# Dataset items
----
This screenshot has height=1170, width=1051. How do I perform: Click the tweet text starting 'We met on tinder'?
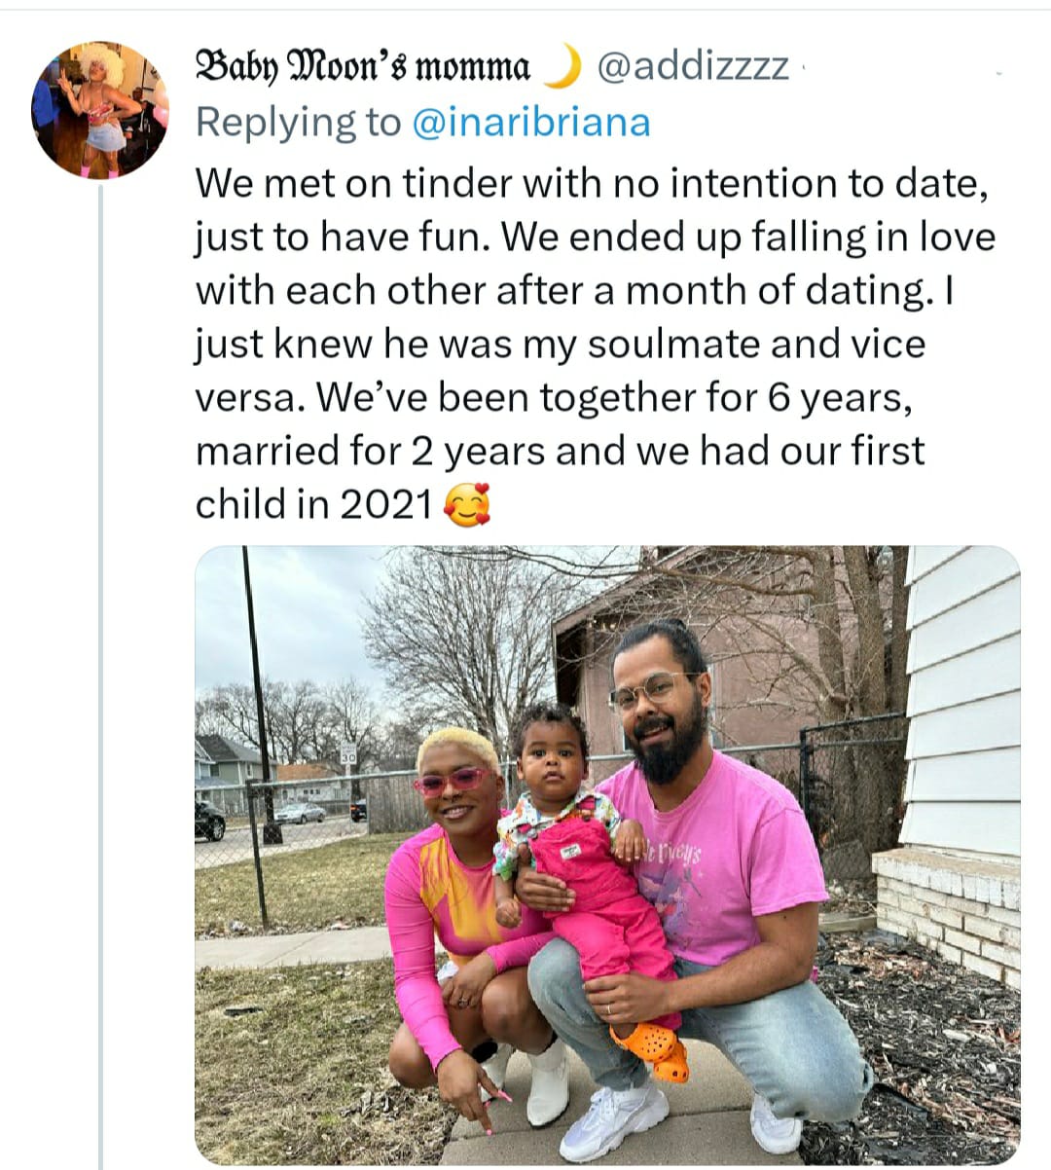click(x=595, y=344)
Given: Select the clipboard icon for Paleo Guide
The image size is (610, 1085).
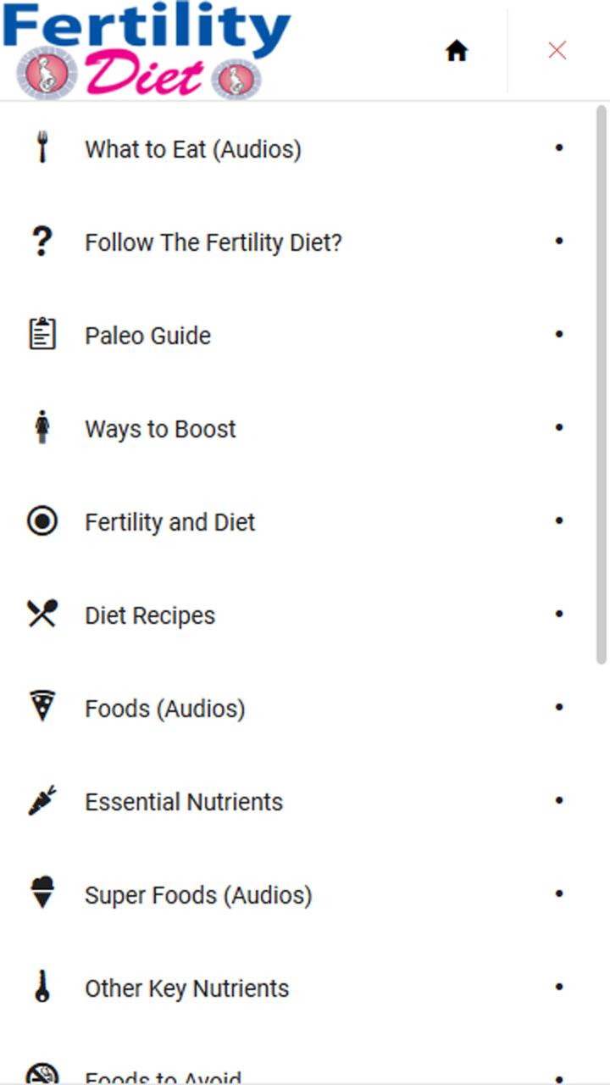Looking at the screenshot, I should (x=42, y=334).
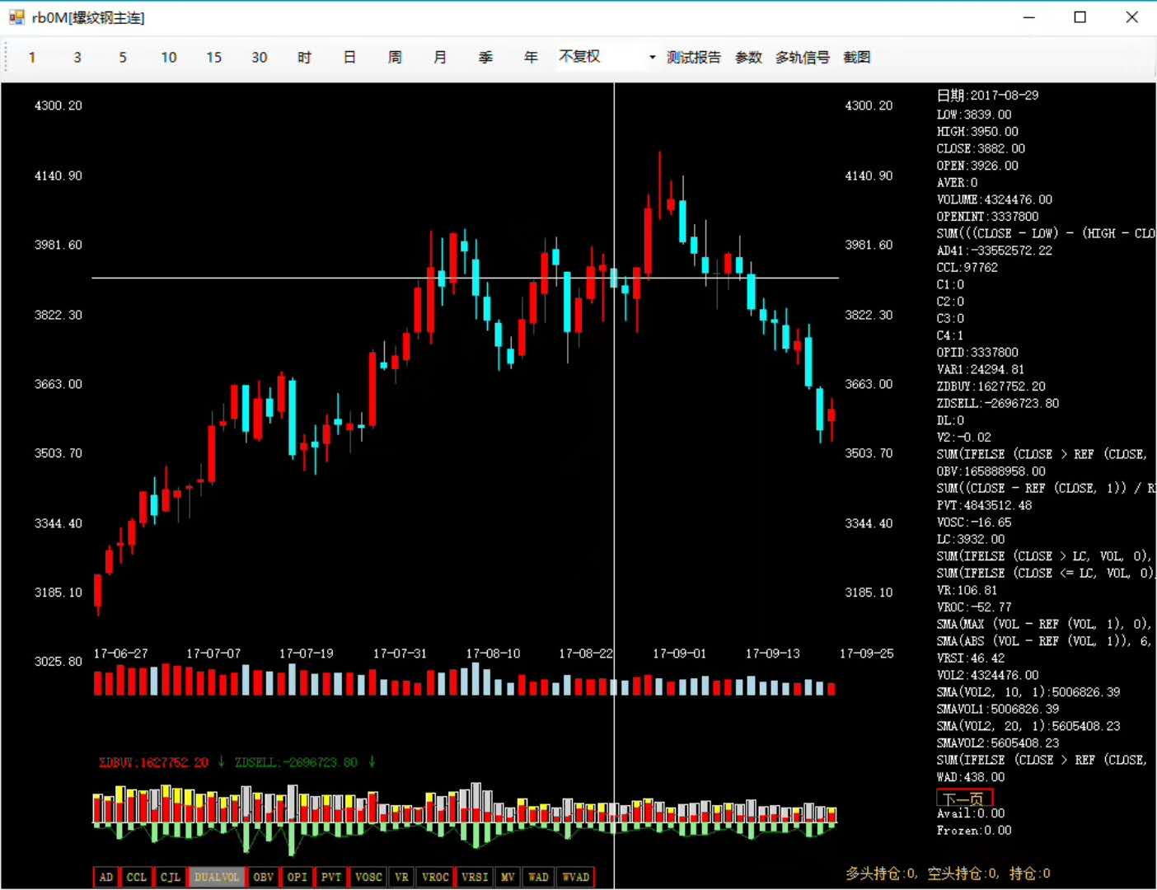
----
# ACTIVITY
Print all of the entries word for word. Skip any images they contain.

# YOUR RESPONSE
This screenshot has height=1170, width=1051. How do I perform: Click the tweet text starting 'We met on tinder'?
click(x=595, y=344)
Given: Select the clipboard icon for Paleo Guide
The image size is (610, 1085).
Looking at the screenshot, I should (x=42, y=334).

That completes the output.